Task requirements: Rewrite the badminton player profile below between "- BWF profile" and "player (born 1998)", inclusive, putting "Medal history" in place of "Medal record".

Winny Oktavina Kandow

Personal information
- Born: 14 October 1998 (age 27) Minahasa, North Sulawesi, Indonesia

Sport
- Country: Indonesia
- Sport: Badminton
- Handedness: Right

Women's & mixed doubles
- Highest ranking: 140 (WD with Mychelle Crhystine Bandaso, 23 August 2018) 15 (XD with Tontowi Ahmad, 24 September 2019)
- BWF profile

Medal record
Women's badminton
Representing Indonesia
Asia Mixed Team Championships
| Bronze medal – third place | 2019 Hong Kong | Mixed team |

= Winny Oktavina Kandow =

Indonesian badminton player (born 1998)

Winny Oktavina Kandow (born 14 October 1998) is an Indonesian badminton player specializes in doubles from Tewasen village in South Minahasa (then of Minahasa), North Sulawesi.

Rows:

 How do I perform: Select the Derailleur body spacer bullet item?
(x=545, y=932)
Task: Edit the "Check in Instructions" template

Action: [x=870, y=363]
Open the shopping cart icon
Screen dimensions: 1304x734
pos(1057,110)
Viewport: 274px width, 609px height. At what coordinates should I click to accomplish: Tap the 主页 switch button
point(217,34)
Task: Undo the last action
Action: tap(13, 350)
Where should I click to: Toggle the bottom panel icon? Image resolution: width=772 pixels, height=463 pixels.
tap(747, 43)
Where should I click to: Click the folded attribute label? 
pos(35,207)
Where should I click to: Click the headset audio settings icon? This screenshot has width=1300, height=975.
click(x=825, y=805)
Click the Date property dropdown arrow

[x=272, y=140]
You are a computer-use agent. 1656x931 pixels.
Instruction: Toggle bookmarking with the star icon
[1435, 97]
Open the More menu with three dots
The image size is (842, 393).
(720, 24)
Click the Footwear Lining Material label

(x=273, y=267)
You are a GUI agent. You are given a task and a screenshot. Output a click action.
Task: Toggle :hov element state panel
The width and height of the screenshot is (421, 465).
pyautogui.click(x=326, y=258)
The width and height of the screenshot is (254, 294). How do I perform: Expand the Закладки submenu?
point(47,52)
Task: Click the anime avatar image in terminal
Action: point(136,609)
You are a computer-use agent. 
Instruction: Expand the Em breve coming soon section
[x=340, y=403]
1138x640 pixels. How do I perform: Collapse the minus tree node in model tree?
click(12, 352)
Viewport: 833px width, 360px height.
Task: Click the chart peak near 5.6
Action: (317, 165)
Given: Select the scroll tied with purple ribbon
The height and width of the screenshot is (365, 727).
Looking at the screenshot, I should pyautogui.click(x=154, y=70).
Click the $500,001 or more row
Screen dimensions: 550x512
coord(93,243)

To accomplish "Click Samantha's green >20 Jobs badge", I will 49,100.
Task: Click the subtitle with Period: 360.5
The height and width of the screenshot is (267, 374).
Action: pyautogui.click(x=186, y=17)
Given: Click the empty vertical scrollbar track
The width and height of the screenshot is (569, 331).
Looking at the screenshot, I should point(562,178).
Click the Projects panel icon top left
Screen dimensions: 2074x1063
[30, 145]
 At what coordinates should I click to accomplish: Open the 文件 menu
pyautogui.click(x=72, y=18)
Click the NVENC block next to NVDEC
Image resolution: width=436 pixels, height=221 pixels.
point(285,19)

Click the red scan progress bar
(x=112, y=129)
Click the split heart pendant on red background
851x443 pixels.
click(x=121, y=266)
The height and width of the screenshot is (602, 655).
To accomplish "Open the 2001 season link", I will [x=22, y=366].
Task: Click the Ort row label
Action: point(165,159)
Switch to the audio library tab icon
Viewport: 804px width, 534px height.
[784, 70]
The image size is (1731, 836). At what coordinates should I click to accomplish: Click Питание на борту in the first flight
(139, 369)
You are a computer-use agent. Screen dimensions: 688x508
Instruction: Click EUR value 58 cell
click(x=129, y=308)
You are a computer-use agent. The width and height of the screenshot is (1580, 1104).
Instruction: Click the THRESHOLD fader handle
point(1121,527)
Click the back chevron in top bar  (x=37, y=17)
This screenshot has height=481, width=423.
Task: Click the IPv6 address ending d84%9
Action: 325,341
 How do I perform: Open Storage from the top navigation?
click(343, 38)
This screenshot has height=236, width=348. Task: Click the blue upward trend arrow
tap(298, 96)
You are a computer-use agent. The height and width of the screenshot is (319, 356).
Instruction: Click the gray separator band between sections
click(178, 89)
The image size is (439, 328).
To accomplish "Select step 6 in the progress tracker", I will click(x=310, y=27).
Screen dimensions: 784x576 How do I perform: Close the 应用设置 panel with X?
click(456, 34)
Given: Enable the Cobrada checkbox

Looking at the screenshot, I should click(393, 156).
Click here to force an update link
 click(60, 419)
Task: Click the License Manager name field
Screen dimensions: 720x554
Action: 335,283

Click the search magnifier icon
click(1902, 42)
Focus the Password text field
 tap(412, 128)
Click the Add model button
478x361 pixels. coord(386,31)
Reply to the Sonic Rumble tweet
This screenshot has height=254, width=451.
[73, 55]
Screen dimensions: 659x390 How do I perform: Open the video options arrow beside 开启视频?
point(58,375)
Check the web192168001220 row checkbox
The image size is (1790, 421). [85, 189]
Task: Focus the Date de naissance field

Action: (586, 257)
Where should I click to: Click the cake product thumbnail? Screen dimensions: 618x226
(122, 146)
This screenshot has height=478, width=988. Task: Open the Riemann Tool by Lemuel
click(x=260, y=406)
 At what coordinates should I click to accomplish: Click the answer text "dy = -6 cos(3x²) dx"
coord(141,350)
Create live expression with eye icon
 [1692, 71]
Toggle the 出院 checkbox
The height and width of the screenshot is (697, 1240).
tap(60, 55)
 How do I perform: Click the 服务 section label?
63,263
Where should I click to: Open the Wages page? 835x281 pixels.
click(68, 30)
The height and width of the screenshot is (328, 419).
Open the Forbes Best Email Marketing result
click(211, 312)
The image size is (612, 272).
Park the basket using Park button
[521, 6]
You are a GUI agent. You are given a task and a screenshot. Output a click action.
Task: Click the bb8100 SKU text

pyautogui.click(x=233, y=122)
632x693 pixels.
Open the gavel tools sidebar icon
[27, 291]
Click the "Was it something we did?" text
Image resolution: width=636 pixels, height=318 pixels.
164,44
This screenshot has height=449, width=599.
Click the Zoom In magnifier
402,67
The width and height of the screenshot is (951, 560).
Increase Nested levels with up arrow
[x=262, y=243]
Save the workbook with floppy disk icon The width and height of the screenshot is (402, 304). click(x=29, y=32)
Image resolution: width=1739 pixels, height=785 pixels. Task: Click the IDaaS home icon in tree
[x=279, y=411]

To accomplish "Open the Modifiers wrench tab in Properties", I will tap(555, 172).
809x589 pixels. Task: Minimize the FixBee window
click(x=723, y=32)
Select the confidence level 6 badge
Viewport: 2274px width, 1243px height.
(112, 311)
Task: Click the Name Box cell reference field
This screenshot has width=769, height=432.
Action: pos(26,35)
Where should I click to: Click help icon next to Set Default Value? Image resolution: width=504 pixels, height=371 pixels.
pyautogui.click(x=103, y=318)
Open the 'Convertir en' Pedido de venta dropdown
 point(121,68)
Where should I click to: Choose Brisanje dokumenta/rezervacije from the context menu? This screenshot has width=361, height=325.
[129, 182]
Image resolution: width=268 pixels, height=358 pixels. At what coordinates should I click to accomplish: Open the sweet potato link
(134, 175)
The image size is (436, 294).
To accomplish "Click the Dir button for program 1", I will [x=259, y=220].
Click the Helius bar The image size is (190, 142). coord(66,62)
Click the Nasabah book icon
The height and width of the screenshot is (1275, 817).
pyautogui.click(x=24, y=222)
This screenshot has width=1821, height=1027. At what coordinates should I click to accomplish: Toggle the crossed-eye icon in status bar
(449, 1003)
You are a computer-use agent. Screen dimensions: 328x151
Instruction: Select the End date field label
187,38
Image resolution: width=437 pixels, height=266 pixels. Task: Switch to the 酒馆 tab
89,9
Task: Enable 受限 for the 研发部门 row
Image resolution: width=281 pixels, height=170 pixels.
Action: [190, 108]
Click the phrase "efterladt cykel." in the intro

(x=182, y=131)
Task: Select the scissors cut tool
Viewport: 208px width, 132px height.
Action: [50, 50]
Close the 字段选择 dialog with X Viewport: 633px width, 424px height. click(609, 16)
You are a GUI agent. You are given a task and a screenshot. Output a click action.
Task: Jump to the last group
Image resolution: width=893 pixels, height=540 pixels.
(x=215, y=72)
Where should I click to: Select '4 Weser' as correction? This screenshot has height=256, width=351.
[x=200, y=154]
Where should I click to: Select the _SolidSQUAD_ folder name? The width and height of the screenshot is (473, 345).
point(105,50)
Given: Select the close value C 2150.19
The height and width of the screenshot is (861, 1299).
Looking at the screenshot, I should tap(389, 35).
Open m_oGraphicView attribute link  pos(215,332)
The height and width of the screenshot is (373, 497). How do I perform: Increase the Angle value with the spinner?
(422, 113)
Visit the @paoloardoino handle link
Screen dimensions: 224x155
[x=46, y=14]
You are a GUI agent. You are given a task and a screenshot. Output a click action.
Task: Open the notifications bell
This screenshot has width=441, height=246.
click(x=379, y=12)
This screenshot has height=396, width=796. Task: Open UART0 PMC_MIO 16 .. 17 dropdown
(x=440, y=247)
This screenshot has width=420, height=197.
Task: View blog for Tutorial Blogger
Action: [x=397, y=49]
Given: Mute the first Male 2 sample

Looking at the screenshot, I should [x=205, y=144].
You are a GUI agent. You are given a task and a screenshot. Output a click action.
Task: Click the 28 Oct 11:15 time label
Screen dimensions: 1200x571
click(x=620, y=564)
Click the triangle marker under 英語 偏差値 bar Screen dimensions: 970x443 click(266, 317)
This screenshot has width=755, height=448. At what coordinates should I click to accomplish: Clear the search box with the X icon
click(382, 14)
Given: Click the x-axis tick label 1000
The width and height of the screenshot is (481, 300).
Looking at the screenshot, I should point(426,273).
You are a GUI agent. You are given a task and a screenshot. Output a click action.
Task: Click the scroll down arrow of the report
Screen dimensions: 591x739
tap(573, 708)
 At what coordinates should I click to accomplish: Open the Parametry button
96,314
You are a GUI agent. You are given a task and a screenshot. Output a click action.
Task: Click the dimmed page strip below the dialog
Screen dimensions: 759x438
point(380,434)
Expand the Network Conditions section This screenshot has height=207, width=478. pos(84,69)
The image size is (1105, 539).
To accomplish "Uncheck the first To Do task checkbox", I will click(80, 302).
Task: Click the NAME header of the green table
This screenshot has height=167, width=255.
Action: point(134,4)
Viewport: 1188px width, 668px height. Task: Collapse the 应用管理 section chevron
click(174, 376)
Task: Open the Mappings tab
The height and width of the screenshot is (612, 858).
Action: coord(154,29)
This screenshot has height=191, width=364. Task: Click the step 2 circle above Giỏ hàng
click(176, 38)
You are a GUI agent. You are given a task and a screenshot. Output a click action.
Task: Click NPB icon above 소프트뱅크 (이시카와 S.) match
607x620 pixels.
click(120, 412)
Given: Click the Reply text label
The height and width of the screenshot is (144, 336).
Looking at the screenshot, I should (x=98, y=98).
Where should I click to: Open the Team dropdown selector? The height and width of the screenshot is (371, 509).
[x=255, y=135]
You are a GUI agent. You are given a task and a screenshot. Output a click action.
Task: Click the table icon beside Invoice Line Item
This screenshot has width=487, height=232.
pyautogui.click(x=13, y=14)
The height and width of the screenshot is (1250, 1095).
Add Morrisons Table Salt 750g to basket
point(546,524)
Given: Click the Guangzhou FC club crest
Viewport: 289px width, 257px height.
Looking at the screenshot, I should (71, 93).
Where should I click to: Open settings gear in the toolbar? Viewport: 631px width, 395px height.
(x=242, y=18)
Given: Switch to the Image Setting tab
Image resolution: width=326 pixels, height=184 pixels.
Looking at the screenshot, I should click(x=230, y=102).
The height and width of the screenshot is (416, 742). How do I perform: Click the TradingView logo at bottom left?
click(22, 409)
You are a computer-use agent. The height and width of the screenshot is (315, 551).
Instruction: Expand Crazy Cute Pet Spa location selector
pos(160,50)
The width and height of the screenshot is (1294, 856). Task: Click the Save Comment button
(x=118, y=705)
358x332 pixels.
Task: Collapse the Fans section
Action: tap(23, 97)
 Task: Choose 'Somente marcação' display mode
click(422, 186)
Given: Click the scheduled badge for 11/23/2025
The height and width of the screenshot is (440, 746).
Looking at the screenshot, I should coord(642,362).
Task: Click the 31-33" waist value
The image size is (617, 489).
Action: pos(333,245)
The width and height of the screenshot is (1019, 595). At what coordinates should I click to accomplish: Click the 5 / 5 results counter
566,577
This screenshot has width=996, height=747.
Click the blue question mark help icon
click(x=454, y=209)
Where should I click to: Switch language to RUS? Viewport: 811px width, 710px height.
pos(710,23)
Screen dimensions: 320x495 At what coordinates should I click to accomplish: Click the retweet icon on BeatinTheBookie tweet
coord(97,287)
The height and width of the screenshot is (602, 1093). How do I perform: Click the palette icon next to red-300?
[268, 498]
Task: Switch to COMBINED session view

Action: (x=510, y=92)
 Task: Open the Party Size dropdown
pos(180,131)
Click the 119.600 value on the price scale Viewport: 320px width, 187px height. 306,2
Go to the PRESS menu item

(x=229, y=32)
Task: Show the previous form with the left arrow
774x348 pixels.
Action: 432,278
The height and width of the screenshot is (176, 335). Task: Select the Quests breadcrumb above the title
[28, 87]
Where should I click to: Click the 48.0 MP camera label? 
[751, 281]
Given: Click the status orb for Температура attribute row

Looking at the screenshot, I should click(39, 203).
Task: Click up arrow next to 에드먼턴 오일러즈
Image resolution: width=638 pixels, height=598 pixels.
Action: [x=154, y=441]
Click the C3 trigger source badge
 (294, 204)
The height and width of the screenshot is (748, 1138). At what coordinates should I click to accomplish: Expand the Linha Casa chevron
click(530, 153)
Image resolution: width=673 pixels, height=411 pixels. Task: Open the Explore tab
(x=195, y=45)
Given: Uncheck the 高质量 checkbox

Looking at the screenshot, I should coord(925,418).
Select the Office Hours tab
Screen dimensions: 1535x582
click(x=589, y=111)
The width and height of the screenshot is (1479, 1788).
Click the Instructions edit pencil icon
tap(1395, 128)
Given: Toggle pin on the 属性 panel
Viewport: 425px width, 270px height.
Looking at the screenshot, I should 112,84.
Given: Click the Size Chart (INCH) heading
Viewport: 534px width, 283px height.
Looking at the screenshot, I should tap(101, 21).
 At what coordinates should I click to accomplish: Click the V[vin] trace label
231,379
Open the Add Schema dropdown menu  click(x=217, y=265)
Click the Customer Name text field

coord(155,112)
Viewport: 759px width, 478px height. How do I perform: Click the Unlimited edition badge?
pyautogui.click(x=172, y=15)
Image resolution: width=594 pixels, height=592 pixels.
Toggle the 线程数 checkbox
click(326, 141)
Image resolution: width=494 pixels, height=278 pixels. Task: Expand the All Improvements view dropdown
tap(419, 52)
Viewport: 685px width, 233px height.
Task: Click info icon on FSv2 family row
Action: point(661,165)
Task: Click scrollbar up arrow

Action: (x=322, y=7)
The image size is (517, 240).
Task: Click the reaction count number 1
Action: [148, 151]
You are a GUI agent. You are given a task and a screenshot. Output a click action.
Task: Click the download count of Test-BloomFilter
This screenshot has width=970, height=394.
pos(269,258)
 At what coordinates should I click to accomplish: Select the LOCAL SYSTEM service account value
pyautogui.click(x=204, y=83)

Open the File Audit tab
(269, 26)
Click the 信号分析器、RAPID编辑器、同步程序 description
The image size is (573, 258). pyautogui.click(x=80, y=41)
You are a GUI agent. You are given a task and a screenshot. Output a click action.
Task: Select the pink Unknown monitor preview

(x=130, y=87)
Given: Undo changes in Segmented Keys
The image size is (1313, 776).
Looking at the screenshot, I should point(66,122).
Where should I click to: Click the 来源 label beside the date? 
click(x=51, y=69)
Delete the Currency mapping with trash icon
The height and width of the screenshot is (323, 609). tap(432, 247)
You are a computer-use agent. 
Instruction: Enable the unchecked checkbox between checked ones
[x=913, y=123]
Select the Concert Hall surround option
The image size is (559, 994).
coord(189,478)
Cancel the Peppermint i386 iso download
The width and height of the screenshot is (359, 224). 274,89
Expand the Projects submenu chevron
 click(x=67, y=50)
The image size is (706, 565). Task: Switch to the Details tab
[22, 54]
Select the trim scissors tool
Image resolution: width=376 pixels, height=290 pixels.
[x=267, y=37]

Written response:
- BWF profile

Medal history
Women's badminton
Representing Indonesia
Asia Mixed Team Championships
| Bronze medal – third place | 2019 Hong Kong | Mixed team |

= Winny Oktavina Kandow =

Indonesian badminton player (born 1998)